Le Parti des peuples africains–Côte d’Ivoire (PPA-CI) est monté au créneau après la mise sous mandat de dépôt de son 4ᵉ vice-président, Justin Katinan Koné. Dans une déclaration publiée ce vendredi 11 septembre, le parti de Laurent Gbagbo dénonce une prétendue « dérive autocratique » et parle de « terrorisme judiciaire ». Une réaction offensive qui intervient alors que la justice ivoirienne affirme agir dans le cadre d’une enquête portant sur des faits jugés particulièrement graves, liés notamment aux troubles enregistrés durant la période électorale de 2025.
Selon le communiqué du procureur de la République près le Tribunal de première instance d’Abidjan, Justin Katinan Koné a d’abord été concerné par une plainte du RHDP, déposée le 7 septembre 2026, pour diffamation, injure et diffusion de fausses nouvelles. Après l’audition de la partie civile et de l’intéressé, le parquet a demandé la transmission d’un procès-verbal de renseignement judiciaire en vue de la saisine du tribunal correctionnel.
Mais l’enquête ne se limite pas à cette plainte. Le procureur a également instruit les officiers de police judiciaire d’entendre Justin Katinan Koné sur sa participation présumée aux troubles survenus pendant la période électorale de 2025. À l’issue de son audition, l’intéressé a été gardé à vue avant d’être déféré à la Section antiterroriste du Tribunal d’Abidjan, où une information judiciaire a été ouverte.

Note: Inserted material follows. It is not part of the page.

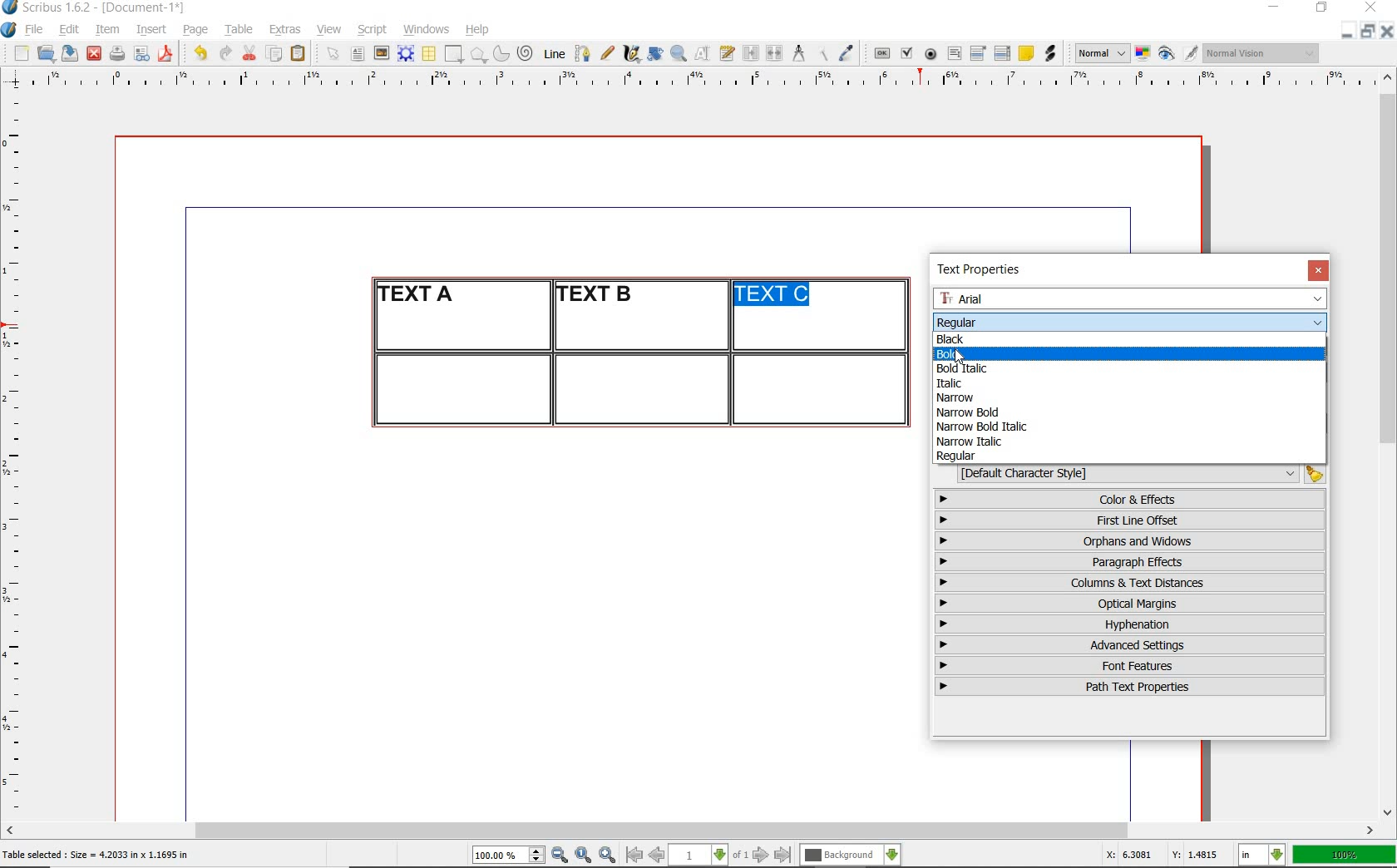 The image size is (1397, 868). What do you see at coordinates (882, 54) in the screenshot?
I see `pdf push button` at bounding box center [882, 54].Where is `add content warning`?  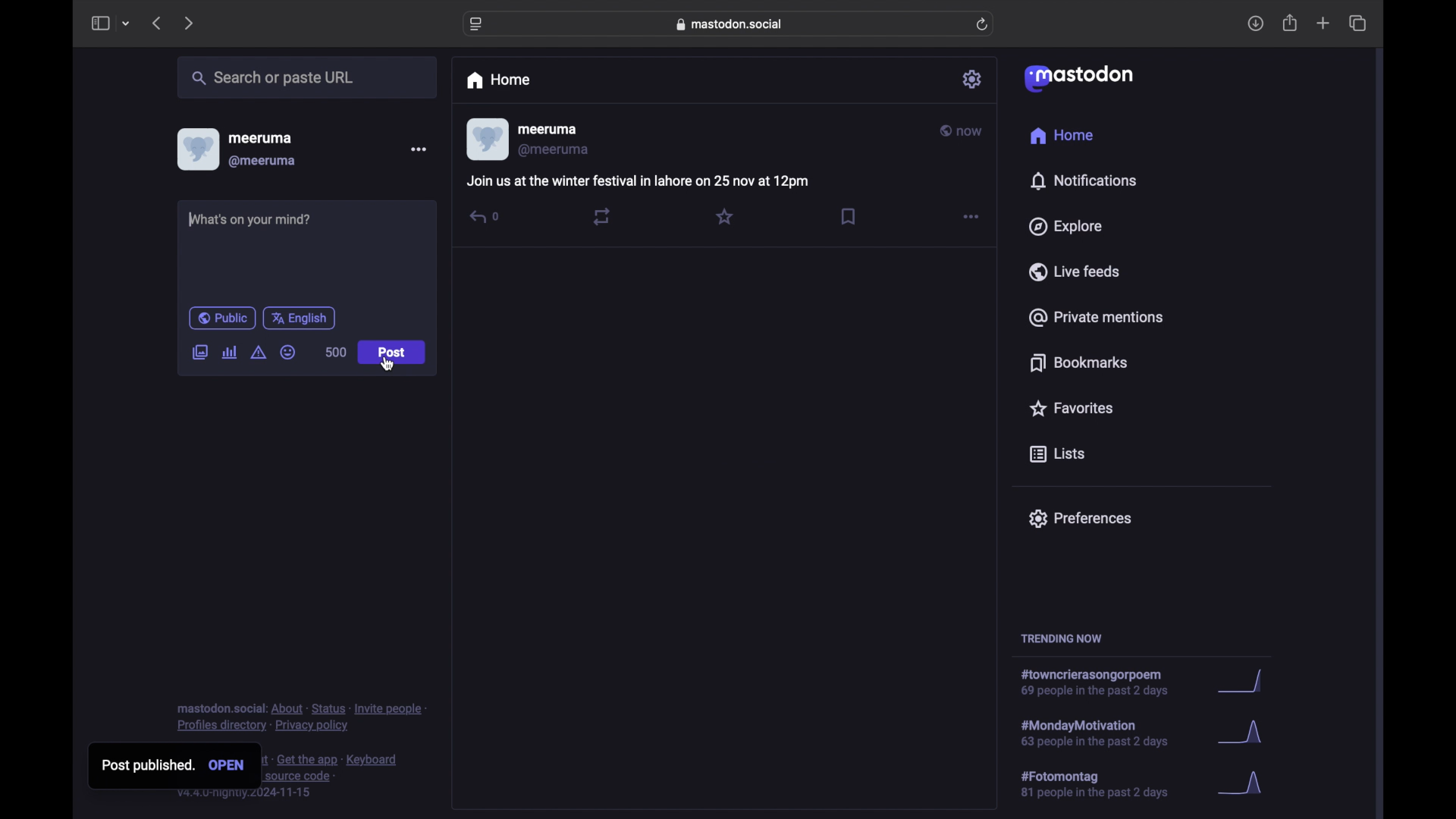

Une procédure liée aux violences électorales de 2025
Les chefs d’accusation évoqués par le parquet sont graves. Ils comprennent notamment des actes terroristes, l’attentat contre l’autorité de l’État, le complot contre l’autorité de l’État, la participation à un mouvement insurrectionnel, l’atteinte à l’ordre public, l’apologie de crimes de meurtre, l’attroupement armé ou non armé, l’organisation ou la participation à une manifestation interdite ou non déclarée, ainsi que l’incendie volontaire de véhicule appartenant à autrui.
Ces qualifications relèvent d’une procédure judiciaire en cours. Elles ne constituent pas une condamnation : il appartiendra aux juridictions compétentes d’examiner les éléments de l’enquête, d’entendre les parties et de statuer dans le respect des droits de la défense.
Le parquet avait déjà prévenu, dans un communiqué du 24 octobre 2025, que les violences commises durant la période électorale ne resteraient pas impunies. Les autorités judiciaires avaient alors assuré que les auteurs, complices et commanditaires seraient recherchés, interpellés et jugés conformément aux textes en vigueur.
Le PPA-CI attaque les institutions
Dans sa déclaration, le PPA-CI estime que les poursuites engagées contre son vice-président relèveraient d’une stratégie visant à réduire l’opposition au silence. Le parti accuse le RHDP de chercher à imposer un climat de parti unique et soutient que Justin Katinan Koné aurait été ciblé à cause de ses critiques sur l’orpaillage clandestin.
Ces affirmations constituent la lecture politique du PPA-CI. Elles ne remettent pas en cause l’existence de la procédure ouverte par les autorités judiciaires ni la compétence de la justice à enquêter sur les événements de 2025. En Côte d’Ivoire comme dans tout État de droit, nul responsable politique ne peut se soustraire à une enquête lorsque des faits susceptibles de troubler gravement l’ordre public ou de porter atteinte à la sécurité nationale sont portés à la connaissance de la justice.
La direction du PPA-CI appelle à la libération immédiate de Justin Katinan Koné et annonce une réunion d’urgence pour définir sa réponse politique. Le parti invite également ses militants à une mobilisation qu’il dit vouloir « pacifique mais farouche ».
La justice appelée à aller au bout
Au-delà des déclarations partisanes, l’enjeu reste la manifestation de la vérité sur les violences de la période électorale de 2025. La justice devra déterminer, sur la base de preuves, les responsabilités individuelles et établir si les faits reprochés à Justin Katinan Koné sont fondés.
Les institutions judiciaires sont donc attendues sur leur capacité à conduire cette affaire avec rigueur, impartialité et dans le respect du contradictoire. La lutte contre l’impunité ne peut être sélective : elle doit viser toute personne impliquée dans des actes de violence, quels que soient son statut, son affiliation politique ou son influence.
Dans ce contexte, les tentatives de transformer une enquête judiciaire en simple affrontement partisan ne doivent pas occulter l’essentiel : les victimes des violences de 2025, la sécurité des citoyens et la stabilité de la Côte d’Ivoire exigent que la lumière soit faite, sans pression ni intimidation.